# REQUIREMENT
Line by line, set down the following material again exactly.

# SUPPLIED MATERIAL
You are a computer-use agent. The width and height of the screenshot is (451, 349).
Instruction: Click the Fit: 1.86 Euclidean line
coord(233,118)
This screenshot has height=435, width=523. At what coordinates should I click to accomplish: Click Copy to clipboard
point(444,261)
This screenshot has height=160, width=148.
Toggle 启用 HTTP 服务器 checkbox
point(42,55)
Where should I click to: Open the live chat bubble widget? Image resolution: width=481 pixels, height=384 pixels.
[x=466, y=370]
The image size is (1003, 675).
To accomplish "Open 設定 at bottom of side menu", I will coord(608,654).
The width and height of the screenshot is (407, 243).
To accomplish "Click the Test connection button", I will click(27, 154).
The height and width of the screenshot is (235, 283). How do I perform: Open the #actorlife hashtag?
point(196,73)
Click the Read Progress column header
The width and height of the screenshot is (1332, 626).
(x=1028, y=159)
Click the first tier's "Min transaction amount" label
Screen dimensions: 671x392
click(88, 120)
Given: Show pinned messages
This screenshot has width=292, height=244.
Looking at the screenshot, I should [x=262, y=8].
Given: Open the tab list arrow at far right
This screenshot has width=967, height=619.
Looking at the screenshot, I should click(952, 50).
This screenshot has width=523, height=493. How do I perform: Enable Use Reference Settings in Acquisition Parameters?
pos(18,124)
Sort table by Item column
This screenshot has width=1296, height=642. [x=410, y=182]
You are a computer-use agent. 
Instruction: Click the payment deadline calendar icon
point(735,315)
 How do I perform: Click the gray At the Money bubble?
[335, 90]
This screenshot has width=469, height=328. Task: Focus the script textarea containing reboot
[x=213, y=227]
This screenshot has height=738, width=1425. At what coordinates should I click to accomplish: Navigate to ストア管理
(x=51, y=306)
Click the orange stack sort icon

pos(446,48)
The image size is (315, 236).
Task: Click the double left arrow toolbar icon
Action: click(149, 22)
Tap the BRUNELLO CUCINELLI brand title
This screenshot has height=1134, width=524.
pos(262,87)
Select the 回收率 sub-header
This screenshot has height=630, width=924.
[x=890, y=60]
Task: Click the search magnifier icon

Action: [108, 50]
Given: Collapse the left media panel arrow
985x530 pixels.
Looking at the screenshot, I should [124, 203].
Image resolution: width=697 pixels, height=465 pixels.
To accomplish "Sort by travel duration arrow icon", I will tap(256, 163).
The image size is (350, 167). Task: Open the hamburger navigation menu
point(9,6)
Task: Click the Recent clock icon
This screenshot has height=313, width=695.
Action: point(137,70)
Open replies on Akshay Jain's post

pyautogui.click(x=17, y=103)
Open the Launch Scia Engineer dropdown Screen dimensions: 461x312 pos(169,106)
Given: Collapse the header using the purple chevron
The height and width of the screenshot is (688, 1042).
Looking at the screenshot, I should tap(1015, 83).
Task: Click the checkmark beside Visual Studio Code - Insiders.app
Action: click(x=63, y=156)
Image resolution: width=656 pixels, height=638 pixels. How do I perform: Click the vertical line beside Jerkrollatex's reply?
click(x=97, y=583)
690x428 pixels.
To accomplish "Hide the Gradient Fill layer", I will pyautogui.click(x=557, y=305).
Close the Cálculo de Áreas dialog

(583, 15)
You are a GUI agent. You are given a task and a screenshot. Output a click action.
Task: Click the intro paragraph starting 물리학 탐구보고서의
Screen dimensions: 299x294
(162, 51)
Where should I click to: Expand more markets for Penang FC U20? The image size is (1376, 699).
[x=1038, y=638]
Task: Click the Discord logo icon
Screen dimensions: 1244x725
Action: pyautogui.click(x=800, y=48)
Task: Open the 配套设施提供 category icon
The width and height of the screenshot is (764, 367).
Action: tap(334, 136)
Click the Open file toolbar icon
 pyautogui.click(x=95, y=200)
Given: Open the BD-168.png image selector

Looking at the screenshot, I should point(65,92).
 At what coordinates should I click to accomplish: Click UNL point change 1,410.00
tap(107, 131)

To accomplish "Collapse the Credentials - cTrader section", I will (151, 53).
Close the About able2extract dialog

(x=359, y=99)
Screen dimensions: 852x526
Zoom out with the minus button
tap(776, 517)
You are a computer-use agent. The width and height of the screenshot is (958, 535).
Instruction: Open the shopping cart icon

# YOUR SOLUTION
You are a computer-use agent. The width and height of the screenshot is (451, 349).
Instruction: Click the Fit: 1.86 Euclidean line
coord(233,118)
This screenshot has height=435, width=523. At what coordinates should I click to accomplish: Click Copy to clipboard
point(444,261)
This screenshot has height=160, width=148.
Toggle 启用 HTTP 服务器 checkbox
point(42,55)
Where should I click to: Open the live chat bubble widget? Image resolution: width=481 pixels, height=384 pixels.
[x=466, y=370]
The image size is (1003, 675).
To accomplish "Open 設定 at bottom of side menu", I will coord(608,654).
The width and height of the screenshot is (407, 243).
To accomplish "Click the Test connection button", I will click(27, 154).
The height and width of the screenshot is (235, 283). How do I perform: Open the #actorlife hashtag?
point(196,73)
Click the Read Progress column header
The width and height of the screenshot is (1332, 626).
(x=1028, y=159)
Click the first tier's "Min transaction amount" label
Screen dimensions: 671x392
click(88, 120)
Given: Show pinned messages
This screenshot has width=292, height=244.
Looking at the screenshot, I should [x=262, y=8].
Given: Open the tab list arrow at far right
This screenshot has width=967, height=619.
Looking at the screenshot, I should click(952, 50).
This screenshot has width=523, height=493. How do I perform: Enable Use Reference Settings in Acquisition Parameters?
pos(18,124)
Sort table by Item column
This screenshot has width=1296, height=642. [x=410, y=182]
You are a computer-use agent. 
Instruction: Click the payment deadline calendar icon
point(735,315)
 How do I perform: Click the gray At the Money bubble?
[335, 90]
This screenshot has width=469, height=328. Task: Focus the script textarea containing reboot
[x=213, y=227]
This screenshot has height=738, width=1425. At what coordinates should I click to accomplish: Navigate to ストア管理
(x=51, y=306)
Click the orange stack sort icon

pos(446,48)
The image size is (315, 236).
Task: Click the double left arrow toolbar icon
Action: click(149, 22)
Tap the BRUNELLO CUCINELLI brand title
This screenshot has height=1134, width=524.
pos(262,87)
Select the 回收率 sub-header
This screenshot has height=630, width=924.
[x=890, y=60]
Task: Click the search magnifier icon

Action: [108, 50]
Given: Collapse the left media panel arrow
985x530 pixels.
Looking at the screenshot, I should [124, 203].
Image resolution: width=697 pixels, height=465 pixels.
To accomplish "Sort by travel duration arrow icon", I will tap(256, 163).
The image size is (350, 167). Task: Open the hamburger navigation menu
point(9,6)
Task: Click the Recent clock icon
This screenshot has height=313, width=695.
Action: point(137,70)
Open replies on Akshay Jain's post

pyautogui.click(x=17, y=103)
Open the Launch Scia Engineer dropdown Screen dimensions: 461x312 pos(169,106)
Given: Collapse the header using the purple chevron
The height and width of the screenshot is (688, 1042).
Looking at the screenshot, I should tap(1015, 83).
Task: Click the checkmark beside Visual Studio Code - Insiders.app
Action: click(x=63, y=156)
Image resolution: width=656 pixels, height=638 pixels. How do I perform: Click the vertical line beside Jerkrollatex's reply?
click(x=97, y=583)
690x428 pixels.
To accomplish "Hide the Gradient Fill layer", I will pyautogui.click(x=557, y=305).
Close the Cálculo de Áreas dialog

(583, 15)
You are a GUI agent. You are given a task and a screenshot. Output a click action.
Task: Click the intro paragraph starting 물리학 탐구보고서의
Screen dimensions: 299x294
(162, 51)
Where should I click to: Expand more markets for Penang FC U20? The image size is (1376, 699).
[x=1038, y=638]
Task: Click the Discord logo icon
Screen dimensions: 1244x725
Action: pyautogui.click(x=800, y=48)
Task: Open the 配套设施提供 category icon
The width and height of the screenshot is (764, 367).
Action: tap(334, 136)
Click the Open file toolbar icon
 pyautogui.click(x=95, y=200)
Given: Open the BD-168.png image selector

Looking at the screenshot, I should point(65,92).
 At what coordinates should I click to accomplish: Click UNL point change 1,410.00
tap(107, 131)

To accomplish "Collapse the Credentials - cTrader section", I will (151, 53).
Close the About able2extract dialog

(x=359, y=99)
Screen dimensions: 852x526
Zoom out with the minus button
tap(776, 517)
You are a computer-use agent. The width and height of the screenshot is (958, 535).
Instruction: Open the shopping cart icon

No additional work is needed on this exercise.